Repeat the part of the data that opens with the line containing "You are a computer-use agent. This" and closes with the line containing "[x=417, y=974]", both lines included.

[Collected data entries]

________________________________________

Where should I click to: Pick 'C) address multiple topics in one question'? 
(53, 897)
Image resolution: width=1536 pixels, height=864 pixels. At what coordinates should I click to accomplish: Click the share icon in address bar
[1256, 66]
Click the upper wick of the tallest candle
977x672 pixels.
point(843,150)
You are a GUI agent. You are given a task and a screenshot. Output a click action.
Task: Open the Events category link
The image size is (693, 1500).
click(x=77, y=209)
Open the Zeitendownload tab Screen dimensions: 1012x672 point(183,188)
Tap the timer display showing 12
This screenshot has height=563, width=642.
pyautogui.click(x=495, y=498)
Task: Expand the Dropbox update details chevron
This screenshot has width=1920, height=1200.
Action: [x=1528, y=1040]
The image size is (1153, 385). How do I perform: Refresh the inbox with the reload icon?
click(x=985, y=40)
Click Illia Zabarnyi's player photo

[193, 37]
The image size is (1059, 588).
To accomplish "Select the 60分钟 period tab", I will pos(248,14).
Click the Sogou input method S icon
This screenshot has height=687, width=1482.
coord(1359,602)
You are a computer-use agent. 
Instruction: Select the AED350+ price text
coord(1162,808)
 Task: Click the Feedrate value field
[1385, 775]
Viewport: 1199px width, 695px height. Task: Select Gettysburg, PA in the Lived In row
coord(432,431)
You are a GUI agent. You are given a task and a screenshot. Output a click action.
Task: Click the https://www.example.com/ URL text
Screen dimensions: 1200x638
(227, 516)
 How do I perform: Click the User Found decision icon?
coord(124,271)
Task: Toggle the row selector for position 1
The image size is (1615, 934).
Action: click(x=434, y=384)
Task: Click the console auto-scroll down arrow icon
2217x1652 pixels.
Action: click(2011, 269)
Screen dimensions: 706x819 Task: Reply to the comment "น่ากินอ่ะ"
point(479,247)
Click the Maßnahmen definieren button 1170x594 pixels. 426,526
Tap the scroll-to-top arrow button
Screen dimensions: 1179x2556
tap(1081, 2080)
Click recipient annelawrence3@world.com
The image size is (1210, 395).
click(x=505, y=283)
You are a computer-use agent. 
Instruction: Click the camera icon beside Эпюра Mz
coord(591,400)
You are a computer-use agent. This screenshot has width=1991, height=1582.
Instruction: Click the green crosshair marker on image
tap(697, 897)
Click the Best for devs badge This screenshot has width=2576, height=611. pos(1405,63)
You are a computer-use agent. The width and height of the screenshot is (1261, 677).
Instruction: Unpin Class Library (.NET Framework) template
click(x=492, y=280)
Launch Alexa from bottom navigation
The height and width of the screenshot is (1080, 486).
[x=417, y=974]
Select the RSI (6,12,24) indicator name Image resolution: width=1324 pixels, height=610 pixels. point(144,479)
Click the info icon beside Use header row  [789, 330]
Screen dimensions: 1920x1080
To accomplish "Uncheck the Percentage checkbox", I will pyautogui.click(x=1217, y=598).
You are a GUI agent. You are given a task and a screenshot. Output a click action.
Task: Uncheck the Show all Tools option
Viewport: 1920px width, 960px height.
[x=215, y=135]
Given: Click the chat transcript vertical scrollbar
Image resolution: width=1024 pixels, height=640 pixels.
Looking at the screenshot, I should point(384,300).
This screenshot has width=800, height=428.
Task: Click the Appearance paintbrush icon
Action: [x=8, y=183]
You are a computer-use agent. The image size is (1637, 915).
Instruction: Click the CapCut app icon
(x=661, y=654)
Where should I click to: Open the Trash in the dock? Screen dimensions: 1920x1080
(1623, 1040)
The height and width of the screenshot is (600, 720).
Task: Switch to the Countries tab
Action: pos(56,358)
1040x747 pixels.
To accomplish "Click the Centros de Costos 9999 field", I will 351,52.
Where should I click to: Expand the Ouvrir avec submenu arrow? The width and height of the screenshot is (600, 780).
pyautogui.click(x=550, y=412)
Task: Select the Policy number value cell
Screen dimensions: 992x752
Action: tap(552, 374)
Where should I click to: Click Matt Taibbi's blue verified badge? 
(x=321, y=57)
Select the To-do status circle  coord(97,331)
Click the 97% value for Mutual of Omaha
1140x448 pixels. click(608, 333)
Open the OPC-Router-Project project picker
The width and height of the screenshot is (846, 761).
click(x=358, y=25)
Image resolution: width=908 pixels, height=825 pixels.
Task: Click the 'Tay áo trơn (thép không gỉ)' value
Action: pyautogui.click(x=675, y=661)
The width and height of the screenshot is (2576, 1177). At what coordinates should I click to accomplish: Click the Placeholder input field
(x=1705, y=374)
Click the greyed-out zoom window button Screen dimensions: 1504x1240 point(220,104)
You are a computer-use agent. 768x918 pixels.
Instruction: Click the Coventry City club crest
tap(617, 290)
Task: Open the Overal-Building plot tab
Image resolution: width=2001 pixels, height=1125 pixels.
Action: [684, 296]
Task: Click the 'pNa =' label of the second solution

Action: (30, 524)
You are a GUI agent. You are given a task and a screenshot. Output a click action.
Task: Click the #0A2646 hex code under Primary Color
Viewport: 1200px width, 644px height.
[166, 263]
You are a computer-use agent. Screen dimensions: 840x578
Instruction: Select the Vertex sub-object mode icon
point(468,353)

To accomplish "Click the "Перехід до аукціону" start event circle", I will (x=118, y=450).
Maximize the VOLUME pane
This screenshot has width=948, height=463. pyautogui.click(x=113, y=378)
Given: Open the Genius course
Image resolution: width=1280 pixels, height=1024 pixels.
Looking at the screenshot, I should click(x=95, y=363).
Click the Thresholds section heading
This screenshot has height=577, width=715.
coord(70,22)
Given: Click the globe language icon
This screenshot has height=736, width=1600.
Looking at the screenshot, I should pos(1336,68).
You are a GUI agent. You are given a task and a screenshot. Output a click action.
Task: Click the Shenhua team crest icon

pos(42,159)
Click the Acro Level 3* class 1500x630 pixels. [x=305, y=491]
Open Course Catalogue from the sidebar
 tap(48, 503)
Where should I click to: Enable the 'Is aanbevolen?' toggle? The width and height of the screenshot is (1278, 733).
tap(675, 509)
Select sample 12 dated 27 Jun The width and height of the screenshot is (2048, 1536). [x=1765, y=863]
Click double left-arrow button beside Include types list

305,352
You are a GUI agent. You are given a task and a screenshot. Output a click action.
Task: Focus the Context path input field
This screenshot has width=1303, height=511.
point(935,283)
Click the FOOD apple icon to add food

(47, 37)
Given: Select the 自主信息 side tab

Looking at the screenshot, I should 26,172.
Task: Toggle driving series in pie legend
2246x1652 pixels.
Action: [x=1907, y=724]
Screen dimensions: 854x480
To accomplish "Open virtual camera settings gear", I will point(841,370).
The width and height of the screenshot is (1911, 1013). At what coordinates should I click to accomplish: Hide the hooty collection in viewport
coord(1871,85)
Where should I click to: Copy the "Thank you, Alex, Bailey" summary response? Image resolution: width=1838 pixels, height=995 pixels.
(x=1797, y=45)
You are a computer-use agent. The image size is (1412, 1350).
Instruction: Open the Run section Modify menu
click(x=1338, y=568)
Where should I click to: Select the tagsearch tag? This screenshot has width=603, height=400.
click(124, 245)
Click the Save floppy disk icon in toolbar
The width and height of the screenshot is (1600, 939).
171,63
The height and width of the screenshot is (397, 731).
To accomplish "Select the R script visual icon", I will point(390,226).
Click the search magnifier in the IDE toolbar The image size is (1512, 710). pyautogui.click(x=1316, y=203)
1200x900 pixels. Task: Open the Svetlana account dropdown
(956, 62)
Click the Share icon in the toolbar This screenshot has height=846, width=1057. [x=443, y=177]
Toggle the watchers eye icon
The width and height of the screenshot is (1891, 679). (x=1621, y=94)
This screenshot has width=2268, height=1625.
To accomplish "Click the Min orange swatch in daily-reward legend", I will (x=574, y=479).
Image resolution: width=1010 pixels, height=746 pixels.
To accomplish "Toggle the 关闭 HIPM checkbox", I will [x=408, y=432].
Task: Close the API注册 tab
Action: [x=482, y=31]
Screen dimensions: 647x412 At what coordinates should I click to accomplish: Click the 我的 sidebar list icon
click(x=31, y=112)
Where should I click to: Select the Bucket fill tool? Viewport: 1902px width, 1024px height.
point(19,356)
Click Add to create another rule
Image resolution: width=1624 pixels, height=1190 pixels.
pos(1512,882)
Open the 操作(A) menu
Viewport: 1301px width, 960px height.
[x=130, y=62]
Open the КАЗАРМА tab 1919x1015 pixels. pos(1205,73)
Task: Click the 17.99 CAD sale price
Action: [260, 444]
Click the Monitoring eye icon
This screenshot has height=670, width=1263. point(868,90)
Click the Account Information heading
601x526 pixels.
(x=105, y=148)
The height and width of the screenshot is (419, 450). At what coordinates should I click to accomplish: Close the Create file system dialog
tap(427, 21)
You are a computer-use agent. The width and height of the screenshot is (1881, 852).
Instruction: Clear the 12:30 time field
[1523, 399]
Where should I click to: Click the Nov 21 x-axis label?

________________________________________

■ Exercise output ■
You are a computer-use agent. This screenshot has width=1991, height=1582.
Instruction: Click the green crosshair marker on image
tap(697, 897)
Click the Best for devs badge This screenshot has width=2576, height=611. pos(1405,63)
You are a computer-use agent. The width and height of the screenshot is (1261, 677).
Instruction: Unpin Class Library (.NET Framework) template
click(x=492, y=280)
Launch Alexa from bottom navigation
The height and width of the screenshot is (1080, 486).
[x=417, y=974]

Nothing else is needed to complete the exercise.